A common mistake is iterating from left to right instead of right to left when checking feasibility. This leads to incorrect logic because:

Wrong Approach:

def check(mx):
    deficit = 0
    for i in range(len(nums)):  # LEFT to RIGHT - WRONG!
        if nums[i] + deficit > mx:
            deficit = nums[i] + deficit - mx
    return True  # No way to validate this

Why it fails: When going left to right, you can't determine what excess will arrive from the right, making it impossible to correctly calculate redistributions.

Correct Approach:

def check(mx):
    deficit = 0
    for x in nums[:0:-1]:  # RIGHT to LEFT - CORRECT!
        deficit = max(0, deficit + x - mx)
    return nums[0] + deficit <= mx

2. Forgetting to Handle the First Element Separately

The first element (index 0) is special - it cannot pass values to the left. A common error is treating it like other elements:

Wrong:

def check(mx):
    deficit = 0
    for x in reversed(nums):  # Includes nums[0] in the loop
        deficit = max(0, deficit + x - mx)
    return deficit == 0  # Wrong validation

Correct:

def check(mx):
    deficit = 0
    for x in nums[:0:-1]:  # Excludes nums[0]
        deficit = max(0, deficit + x - mx)
    return nums[0] + deficit <= mx  # Separate check for nums[0]

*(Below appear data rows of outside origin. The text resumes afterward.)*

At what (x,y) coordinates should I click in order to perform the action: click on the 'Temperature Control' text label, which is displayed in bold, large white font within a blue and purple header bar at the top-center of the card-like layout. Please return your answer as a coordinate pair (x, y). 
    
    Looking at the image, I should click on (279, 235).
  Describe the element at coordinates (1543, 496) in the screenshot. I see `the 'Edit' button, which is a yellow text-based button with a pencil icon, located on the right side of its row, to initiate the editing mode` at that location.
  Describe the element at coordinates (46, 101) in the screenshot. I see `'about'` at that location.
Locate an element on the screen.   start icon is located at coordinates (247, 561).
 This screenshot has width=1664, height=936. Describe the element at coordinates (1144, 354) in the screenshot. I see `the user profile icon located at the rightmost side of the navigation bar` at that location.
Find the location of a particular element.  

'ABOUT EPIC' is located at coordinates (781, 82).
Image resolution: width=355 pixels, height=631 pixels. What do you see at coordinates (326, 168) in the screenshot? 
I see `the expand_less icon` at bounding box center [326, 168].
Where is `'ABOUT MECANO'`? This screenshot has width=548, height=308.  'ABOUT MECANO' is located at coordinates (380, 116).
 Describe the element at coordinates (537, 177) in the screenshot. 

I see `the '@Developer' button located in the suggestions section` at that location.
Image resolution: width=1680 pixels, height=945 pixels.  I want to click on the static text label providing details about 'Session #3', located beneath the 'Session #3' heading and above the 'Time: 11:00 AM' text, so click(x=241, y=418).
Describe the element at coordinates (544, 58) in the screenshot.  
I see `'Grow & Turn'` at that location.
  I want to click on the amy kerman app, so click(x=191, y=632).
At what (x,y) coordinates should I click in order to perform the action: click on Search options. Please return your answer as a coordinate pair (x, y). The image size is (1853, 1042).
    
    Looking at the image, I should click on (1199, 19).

3. Integer Overflow with Large Values

When working with large numbers, accumulated deficits can overflow. While Python handles big integers automatically, in other languages this requires attention:

Potential Issue (in languages like Java/C++):

# If nums contains very large values, deficit accumulation might overflow
deficit = deficit + x - mx  # Could overflow in other languages

Solution: Use appropriate data types (long long in C++, long in Java) or add overflow checks.

4. Off-by-One Error in Binary Search

Using the wrong binary search template can cause infinite loops or miss the answer:

Wrong:

while left <= right:  # Using <= can cause issues
    mid = (left + right) // 2
    if check(mid):
        right = mid - 1  # Might skip the answer
    else:
        left = mid + 1

Correct:

while left < right:  # Use < for this template
    mid = (left + right) // 2
    if check(mid):
        right = mid  # Keep mid as potential answer
    else:
        left = mid + 1

5. Misunderstanding the Operation Direction

Some might think values can move in both directions:

Wrong Mental Model: "I can redistribute values freely between adjacent elements"

Correct Understanding: "Values can ONLY move from right to left (from nums[i] to nums[i-1])"

This fundamentally changes the problem - if bidirectional movement were allowed, you could simply average all values, but the constraint makes it more complex.